[The data]:
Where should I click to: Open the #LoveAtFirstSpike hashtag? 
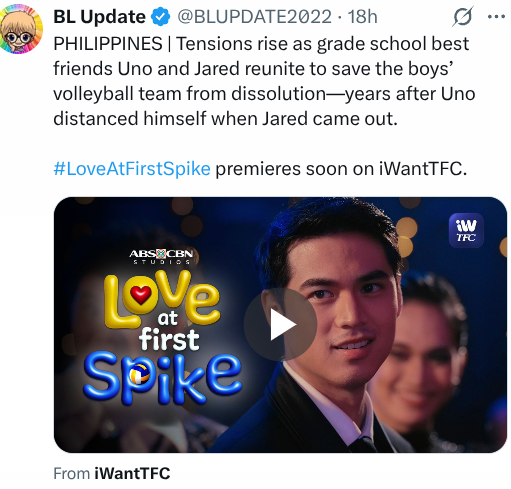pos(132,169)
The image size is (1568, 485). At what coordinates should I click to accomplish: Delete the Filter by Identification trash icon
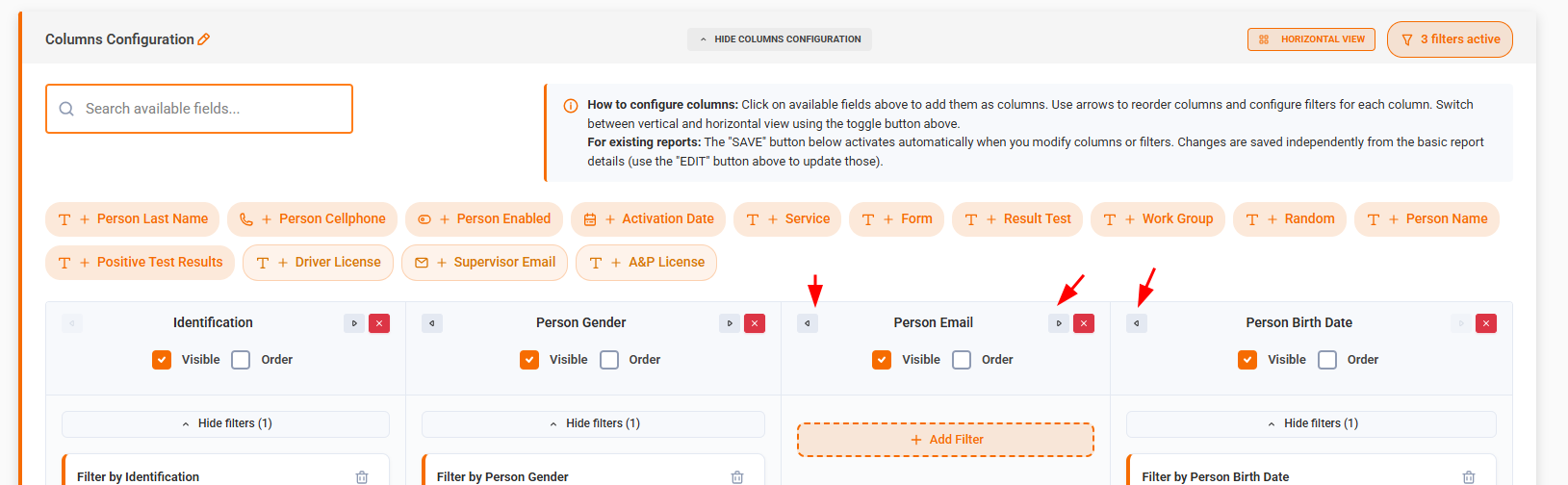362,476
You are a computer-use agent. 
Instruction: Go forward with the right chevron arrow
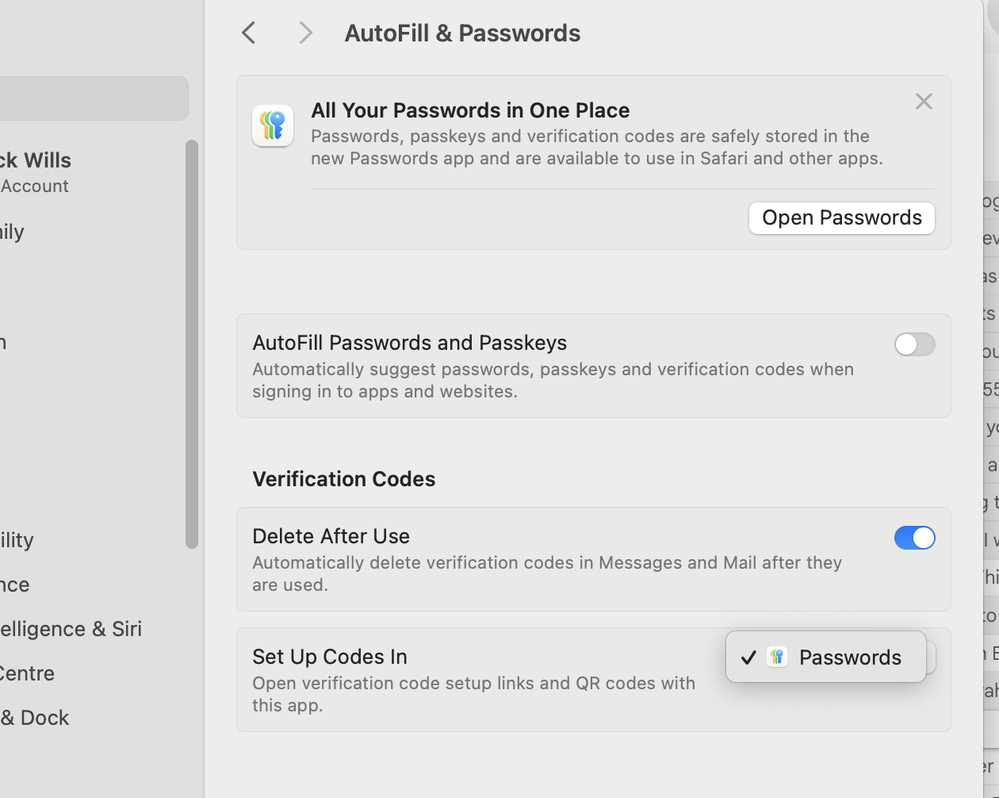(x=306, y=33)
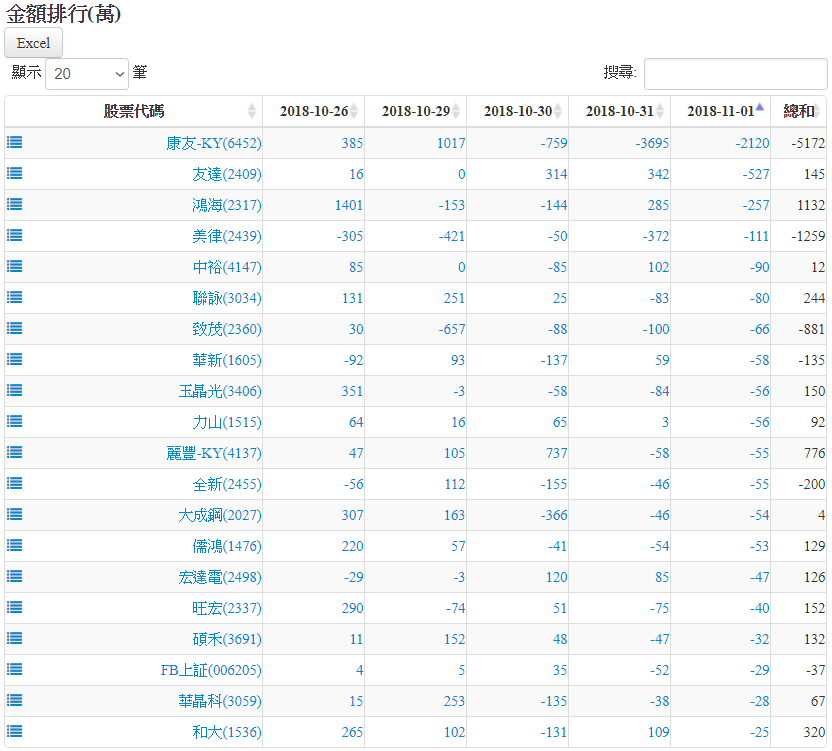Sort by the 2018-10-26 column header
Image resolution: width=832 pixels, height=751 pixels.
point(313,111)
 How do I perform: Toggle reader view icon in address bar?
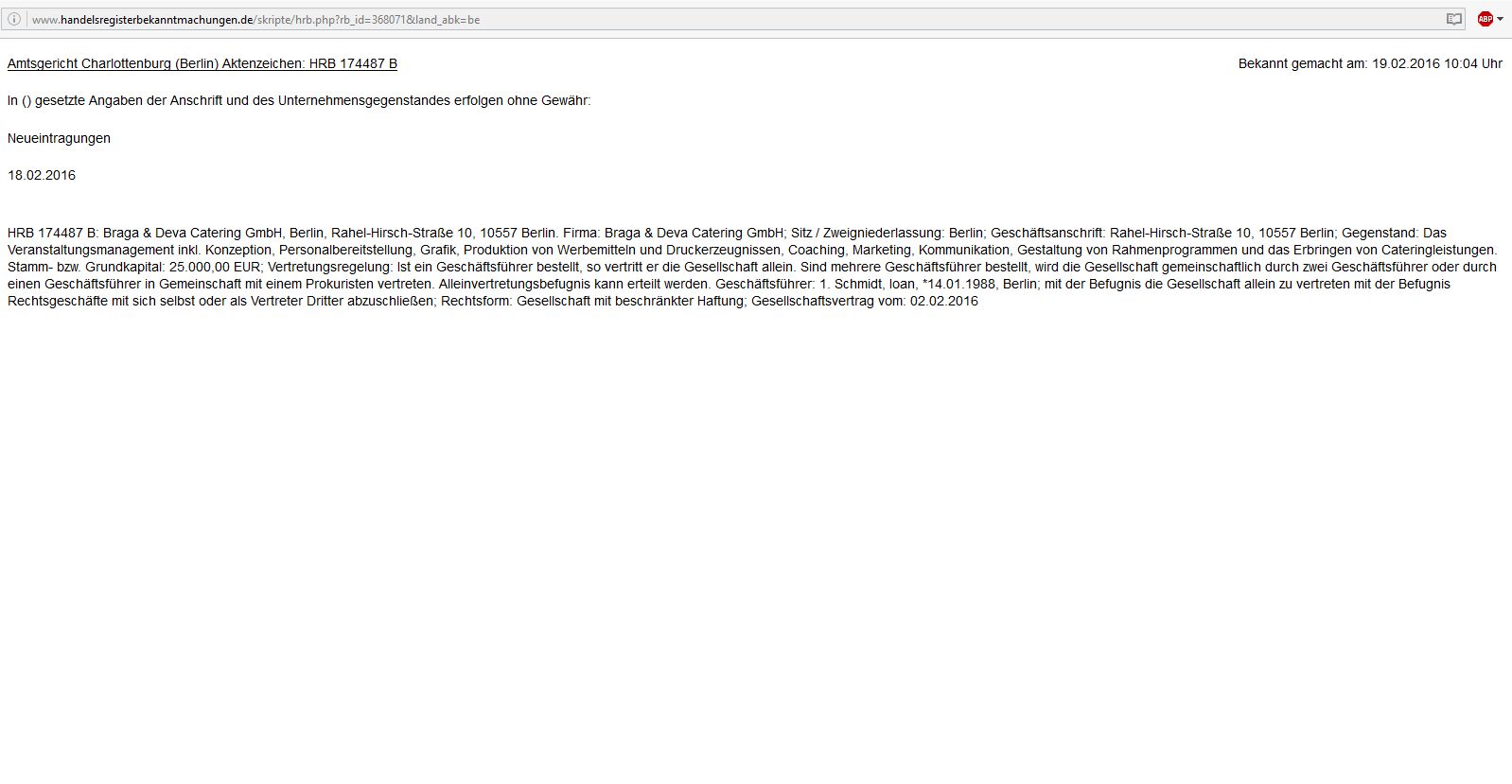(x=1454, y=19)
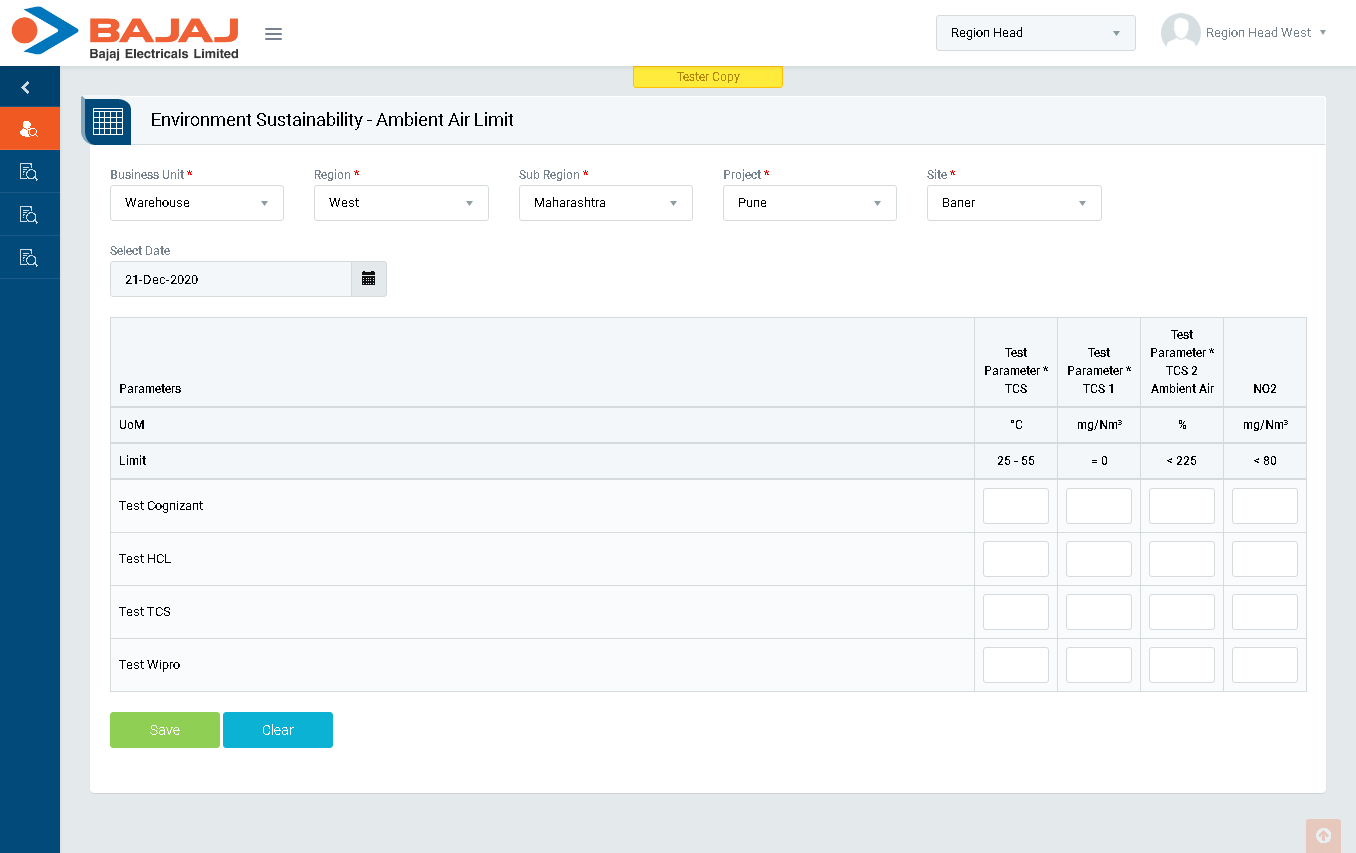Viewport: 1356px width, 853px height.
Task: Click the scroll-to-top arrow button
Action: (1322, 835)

[Task goal]:
All lines from the one bearing "Instruction: Go forward" through the last line of the records, and only those, should be duplicated exactly; no picture belongs in the copy.

[Written answer]:
Instruction: Go forward with the right chevron arrow
(x=306, y=33)
Sort by the 2018-10-26 column header
Image resolution: width=832 pixels, height=751 pixels.
point(313,111)
 How do I perform: Toggle reader view icon in address bar?
(x=1454, y=19)
Viewport: 1356px width, 853px height.
Task: Click the scroll-to-top arrow button
Action: (1322, 835)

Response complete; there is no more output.